_Text passage_
* * *
During the week of camp, one of the difficulties I had actually anticipated was dealing with authority. Mind you, the people running the camp, and most of the other sub-leaders and counselors, are my friends, and I’ve known them a long time. I know how they function, and typically understand them pretty well. But whenever you’re in a position of authority and also under authority, things can get confusing.

I don’t want to admit that I’m a leader. I prefer the timidity I described earlier, and decision making for other people is hard work. But if something isn’t being done well, I’d rather do it myself. And if my instructions go against what I think is best, you may imagine I have a struggle making the authoritative instructions preeminent. My personality is independent.

Nothing really big happened, but sufficient conflicts were visible that for the older girls in my cabin, I hoped they got a good example of what it means to be grown up, with your own rights and responsibilities, and to still submit. An almost-out-of-the-house teenager needs to learn these things. So it was nice to be a little transparent with the older girls, and tell them that I disagreed with some decisions, but then they could see I still followed them.
* * *
_Directions for this task_
State whether each statement below agrees with the passage about camp, answering yes or no and quoting the deciding words of the passage. 1. The writer had expected that dealing with authority would be a difficulty during the week of camp. 2. The writer describes having a dependent personality. 3. The writer kept any disagreement with decisions hidden from the older girls in the cabin.

_Available data_
* * *
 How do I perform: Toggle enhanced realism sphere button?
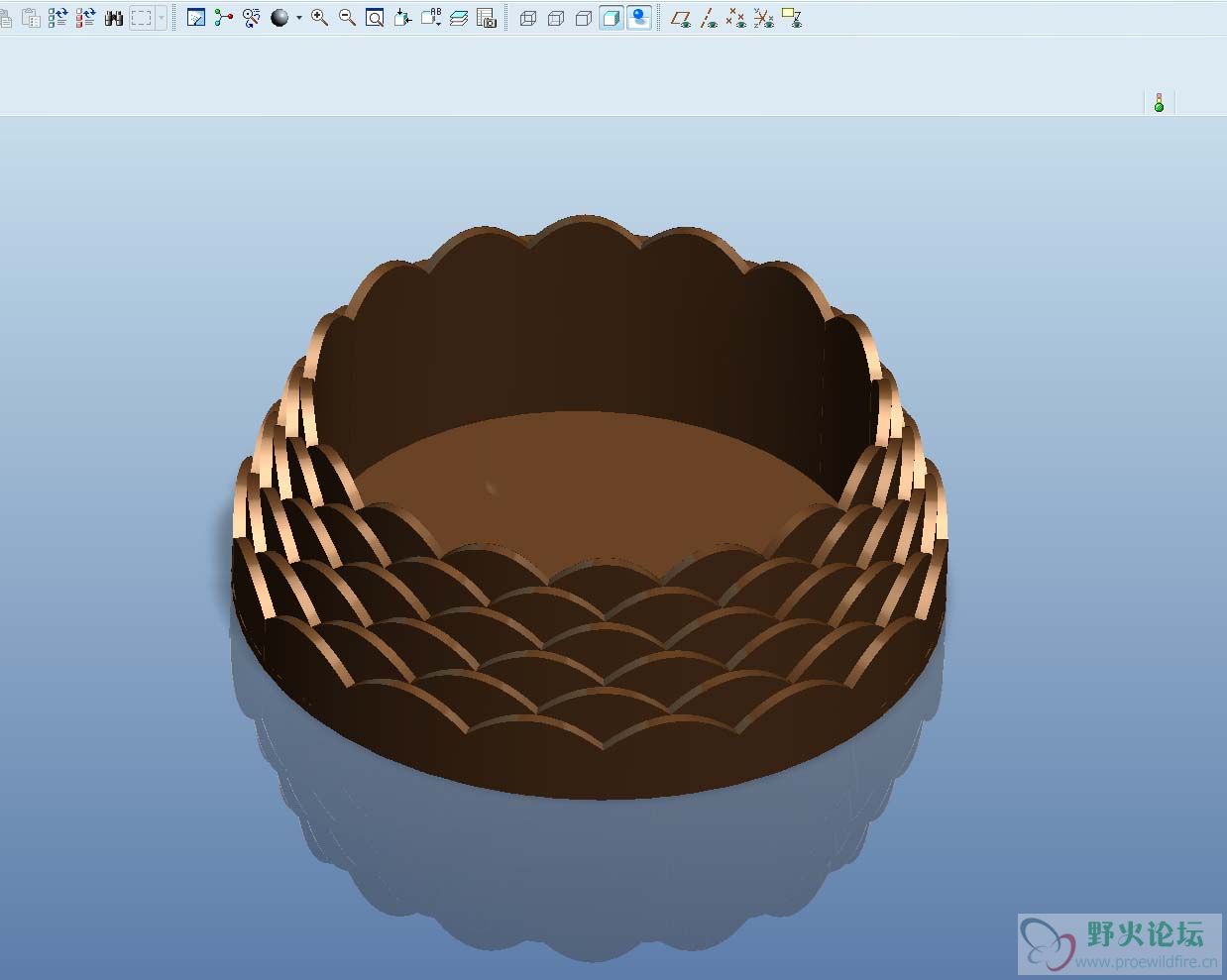click(640, 18)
* * *
_Exercise result_
1. Yes: "one of the difficulties I had actually anticipated was dealing with authority"
2. No: "My personality is independent."
3. No: "tell them that I disagreed with some decisions, but then they could see I still followed them"